-------- RECORDS FOR THIS EXERCISE
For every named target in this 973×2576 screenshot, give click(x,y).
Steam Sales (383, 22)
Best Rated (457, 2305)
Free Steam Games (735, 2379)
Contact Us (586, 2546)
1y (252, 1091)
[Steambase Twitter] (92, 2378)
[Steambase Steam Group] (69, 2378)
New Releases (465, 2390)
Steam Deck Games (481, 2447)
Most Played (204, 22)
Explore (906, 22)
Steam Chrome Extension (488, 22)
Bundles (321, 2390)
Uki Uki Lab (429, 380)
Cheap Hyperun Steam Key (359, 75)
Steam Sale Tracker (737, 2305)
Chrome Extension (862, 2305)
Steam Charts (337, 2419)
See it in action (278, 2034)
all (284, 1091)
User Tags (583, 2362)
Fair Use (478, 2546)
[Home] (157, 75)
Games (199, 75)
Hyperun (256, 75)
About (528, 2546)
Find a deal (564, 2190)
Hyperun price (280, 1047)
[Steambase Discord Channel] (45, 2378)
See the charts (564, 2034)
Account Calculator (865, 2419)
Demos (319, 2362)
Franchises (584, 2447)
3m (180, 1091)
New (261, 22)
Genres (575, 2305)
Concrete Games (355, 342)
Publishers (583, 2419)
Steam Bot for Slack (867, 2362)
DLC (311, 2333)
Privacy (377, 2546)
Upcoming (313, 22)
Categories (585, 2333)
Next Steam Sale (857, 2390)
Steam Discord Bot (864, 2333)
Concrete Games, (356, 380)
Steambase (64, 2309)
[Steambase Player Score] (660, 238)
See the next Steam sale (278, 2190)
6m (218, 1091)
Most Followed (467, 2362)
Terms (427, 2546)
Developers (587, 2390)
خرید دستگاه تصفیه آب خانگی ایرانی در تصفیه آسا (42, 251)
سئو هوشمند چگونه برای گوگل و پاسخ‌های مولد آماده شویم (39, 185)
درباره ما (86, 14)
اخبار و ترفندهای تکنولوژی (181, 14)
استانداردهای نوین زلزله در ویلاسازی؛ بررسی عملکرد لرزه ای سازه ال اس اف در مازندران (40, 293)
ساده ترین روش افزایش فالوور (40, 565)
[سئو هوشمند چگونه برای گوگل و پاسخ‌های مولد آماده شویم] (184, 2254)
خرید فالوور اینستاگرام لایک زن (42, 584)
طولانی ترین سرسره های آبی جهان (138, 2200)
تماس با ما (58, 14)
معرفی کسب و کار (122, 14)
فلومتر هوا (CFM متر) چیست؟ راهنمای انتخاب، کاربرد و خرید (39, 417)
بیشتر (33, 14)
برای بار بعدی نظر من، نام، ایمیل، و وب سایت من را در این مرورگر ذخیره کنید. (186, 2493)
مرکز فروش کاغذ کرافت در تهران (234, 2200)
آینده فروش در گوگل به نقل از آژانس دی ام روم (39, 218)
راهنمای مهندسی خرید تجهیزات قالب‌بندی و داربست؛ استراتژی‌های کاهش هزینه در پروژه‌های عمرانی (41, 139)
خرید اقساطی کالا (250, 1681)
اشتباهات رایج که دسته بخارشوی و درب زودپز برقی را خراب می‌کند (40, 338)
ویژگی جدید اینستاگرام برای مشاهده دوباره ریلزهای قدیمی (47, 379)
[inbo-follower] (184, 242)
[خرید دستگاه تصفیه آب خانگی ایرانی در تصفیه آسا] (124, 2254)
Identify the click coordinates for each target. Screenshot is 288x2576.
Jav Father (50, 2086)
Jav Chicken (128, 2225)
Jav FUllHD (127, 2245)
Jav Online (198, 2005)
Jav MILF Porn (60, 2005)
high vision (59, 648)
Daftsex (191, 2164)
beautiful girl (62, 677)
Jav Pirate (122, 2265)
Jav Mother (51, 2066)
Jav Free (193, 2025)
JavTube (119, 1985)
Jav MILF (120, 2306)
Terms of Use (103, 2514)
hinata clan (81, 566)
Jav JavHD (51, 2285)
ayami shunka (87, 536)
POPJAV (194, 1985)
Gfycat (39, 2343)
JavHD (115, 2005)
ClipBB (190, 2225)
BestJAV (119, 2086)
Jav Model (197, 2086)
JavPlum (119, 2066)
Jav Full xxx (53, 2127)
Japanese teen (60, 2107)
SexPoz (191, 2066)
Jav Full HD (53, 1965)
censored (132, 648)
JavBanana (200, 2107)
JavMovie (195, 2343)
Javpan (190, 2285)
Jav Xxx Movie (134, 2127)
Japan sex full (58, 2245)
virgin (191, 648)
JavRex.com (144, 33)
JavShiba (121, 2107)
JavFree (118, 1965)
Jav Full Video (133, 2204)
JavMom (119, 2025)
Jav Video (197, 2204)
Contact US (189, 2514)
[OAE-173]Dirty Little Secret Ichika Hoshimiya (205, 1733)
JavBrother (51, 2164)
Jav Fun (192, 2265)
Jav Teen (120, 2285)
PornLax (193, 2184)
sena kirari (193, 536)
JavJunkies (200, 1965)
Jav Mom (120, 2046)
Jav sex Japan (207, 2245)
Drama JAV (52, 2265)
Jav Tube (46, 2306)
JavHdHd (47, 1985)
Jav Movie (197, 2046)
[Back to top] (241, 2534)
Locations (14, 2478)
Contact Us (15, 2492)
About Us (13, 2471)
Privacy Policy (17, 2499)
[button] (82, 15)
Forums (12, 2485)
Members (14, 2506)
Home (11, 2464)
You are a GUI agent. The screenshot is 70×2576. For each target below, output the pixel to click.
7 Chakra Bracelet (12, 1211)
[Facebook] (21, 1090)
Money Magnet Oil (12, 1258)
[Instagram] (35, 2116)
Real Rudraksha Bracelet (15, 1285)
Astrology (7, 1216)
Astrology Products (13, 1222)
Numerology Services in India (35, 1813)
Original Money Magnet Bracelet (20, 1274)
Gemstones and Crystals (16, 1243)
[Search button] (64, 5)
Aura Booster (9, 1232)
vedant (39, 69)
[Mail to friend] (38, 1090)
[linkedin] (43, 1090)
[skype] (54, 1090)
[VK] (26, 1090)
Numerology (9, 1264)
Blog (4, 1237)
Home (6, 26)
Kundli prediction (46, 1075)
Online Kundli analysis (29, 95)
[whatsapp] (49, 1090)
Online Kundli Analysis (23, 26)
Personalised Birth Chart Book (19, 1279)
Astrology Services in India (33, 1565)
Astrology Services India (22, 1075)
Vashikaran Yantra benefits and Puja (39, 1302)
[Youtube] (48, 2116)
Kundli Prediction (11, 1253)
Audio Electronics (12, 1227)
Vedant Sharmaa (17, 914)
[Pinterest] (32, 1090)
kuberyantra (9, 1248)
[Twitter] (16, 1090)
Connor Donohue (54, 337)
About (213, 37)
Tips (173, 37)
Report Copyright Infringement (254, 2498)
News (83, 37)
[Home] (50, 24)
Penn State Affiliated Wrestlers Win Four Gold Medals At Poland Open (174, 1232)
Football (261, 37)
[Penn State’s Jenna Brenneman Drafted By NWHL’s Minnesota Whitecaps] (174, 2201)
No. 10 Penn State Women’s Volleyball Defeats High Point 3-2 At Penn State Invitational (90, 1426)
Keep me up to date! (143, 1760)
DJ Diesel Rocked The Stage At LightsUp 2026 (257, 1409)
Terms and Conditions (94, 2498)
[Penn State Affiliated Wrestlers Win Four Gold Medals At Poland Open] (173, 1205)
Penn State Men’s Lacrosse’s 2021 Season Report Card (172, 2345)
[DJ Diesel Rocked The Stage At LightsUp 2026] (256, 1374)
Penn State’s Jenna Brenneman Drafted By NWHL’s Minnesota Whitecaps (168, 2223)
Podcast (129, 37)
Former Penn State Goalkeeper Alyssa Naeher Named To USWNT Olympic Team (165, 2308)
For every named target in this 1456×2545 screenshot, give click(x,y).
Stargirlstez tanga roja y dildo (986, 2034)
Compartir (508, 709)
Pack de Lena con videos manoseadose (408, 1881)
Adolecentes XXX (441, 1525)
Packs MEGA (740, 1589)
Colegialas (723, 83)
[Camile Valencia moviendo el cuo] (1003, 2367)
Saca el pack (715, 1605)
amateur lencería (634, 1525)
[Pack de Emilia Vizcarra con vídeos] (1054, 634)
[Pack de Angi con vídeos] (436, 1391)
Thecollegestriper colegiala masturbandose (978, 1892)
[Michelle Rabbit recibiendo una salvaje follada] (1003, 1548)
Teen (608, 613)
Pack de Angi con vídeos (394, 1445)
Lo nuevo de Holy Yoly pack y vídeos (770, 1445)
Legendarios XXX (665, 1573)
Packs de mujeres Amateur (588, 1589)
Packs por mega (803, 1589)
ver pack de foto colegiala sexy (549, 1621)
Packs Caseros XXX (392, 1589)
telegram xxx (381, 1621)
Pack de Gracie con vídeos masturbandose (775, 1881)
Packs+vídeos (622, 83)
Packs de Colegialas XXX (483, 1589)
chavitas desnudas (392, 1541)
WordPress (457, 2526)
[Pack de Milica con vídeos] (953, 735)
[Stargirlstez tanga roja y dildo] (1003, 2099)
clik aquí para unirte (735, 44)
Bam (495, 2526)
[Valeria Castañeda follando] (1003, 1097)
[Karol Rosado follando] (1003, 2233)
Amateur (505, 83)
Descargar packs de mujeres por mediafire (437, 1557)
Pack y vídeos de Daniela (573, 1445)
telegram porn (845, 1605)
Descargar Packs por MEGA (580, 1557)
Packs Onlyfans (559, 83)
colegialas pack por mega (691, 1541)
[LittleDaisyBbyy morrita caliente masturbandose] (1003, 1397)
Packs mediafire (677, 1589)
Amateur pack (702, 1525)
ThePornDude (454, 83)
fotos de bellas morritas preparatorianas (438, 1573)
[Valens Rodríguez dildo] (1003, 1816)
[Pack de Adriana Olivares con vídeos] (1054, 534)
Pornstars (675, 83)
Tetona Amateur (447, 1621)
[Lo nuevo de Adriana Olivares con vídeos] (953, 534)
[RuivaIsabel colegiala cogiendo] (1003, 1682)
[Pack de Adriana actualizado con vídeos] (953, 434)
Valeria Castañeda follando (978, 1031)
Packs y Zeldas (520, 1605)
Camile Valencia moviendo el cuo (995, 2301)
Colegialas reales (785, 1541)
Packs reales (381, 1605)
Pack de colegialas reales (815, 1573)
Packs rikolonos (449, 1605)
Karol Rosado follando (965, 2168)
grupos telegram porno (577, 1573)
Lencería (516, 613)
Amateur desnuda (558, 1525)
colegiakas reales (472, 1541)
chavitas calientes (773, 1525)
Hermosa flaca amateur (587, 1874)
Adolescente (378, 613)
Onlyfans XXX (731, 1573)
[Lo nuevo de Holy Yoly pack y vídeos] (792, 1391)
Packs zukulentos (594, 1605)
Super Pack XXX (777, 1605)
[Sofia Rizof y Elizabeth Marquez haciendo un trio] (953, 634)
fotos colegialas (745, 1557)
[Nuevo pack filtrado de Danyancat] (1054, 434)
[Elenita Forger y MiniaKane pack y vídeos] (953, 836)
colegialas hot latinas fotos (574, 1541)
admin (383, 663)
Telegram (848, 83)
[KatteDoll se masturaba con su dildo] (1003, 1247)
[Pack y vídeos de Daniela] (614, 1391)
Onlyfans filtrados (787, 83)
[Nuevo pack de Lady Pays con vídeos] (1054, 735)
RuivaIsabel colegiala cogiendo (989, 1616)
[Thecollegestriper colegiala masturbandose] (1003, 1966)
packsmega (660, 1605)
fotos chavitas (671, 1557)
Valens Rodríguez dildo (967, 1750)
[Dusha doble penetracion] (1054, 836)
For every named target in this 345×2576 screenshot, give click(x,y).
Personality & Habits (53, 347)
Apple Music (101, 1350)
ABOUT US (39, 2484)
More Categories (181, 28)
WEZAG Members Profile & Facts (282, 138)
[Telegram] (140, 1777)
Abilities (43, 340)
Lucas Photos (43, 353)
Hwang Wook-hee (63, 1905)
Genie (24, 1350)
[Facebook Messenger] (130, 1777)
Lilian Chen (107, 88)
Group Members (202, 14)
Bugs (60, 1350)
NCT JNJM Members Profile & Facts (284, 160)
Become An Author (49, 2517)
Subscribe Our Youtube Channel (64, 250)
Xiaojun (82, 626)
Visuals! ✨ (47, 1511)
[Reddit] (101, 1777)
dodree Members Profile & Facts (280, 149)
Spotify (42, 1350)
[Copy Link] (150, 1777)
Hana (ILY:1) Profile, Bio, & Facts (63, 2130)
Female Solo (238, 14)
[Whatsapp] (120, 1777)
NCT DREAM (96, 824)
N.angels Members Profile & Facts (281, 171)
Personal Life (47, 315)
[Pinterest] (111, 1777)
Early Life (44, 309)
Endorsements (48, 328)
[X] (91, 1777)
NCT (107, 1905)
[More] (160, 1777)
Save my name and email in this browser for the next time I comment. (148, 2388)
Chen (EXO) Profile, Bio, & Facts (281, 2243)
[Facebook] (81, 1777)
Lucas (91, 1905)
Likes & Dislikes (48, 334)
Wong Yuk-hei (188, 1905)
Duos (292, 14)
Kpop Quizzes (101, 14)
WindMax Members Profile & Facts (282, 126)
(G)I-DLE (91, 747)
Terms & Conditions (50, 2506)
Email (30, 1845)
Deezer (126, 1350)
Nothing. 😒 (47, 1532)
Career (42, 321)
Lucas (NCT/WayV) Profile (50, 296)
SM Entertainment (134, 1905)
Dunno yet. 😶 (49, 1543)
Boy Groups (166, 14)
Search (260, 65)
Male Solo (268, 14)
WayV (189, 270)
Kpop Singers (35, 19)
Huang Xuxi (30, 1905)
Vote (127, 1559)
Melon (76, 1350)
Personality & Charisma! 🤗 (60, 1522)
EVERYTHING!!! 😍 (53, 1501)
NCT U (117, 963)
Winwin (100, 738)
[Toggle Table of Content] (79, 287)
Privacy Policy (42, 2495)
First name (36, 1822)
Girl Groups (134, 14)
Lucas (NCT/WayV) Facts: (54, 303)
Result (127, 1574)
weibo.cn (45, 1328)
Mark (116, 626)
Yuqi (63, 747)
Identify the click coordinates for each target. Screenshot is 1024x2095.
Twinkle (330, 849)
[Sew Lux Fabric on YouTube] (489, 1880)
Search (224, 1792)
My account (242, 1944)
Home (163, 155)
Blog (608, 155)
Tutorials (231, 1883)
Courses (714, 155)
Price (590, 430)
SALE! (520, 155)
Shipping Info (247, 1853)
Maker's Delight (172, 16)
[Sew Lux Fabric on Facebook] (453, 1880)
----------------
*PROBLEM*
Within the listing above, give again exactly every line from the line with "Publishers (583, 2419)" through the line with "خرید فالوور اینستاگرام لایک زن (42, 584)", both included, and no other line.

*RESPONSE*
Publishers (583, 2419)
Steam Bot for Slack (867, 2362)
DLC (311, 2333)
Privacy (377, 2546)
Upcoming (313, 22)
Categories (585, 2333)
Next Steam Sale (857, 2390)
Steam Discord Bot (864, 2333)
Concrete Games, (356, 380)
Steambase (64, 2309)
[Steambase Player Score] (660, 238)
See the next Steam sale (278, 2190)
6m (218, 1091)
Most Followed (467, 2362)
Terms (427, 2546)
Developers (587, 2390)
خرید دستگاه تصفیه آب خانگی ایرانی در تصفیه آسا (42, 251)
سئو هوشمند چگونه برای گوگل و پاسخ‌های مولد آماده شویم (39, 185)
درباره ما (86, 14)
اخبار و ترفندهای تکنولوژی (181, 14)
استانداردهای نوین زلزله در ویلاسازی؛ بررسی عملکرد لرزه ای سازه ال اس اف در مازندران (40, 293)
ساده ترین روش افزایش فالوور (40, 565)
[سئو هوشمند چگونه برای گوگل و پاسخ‌های مولد آماده شویم] (184, 2254)
خرید فالوور اینستاگرام لایک زن (42, 584)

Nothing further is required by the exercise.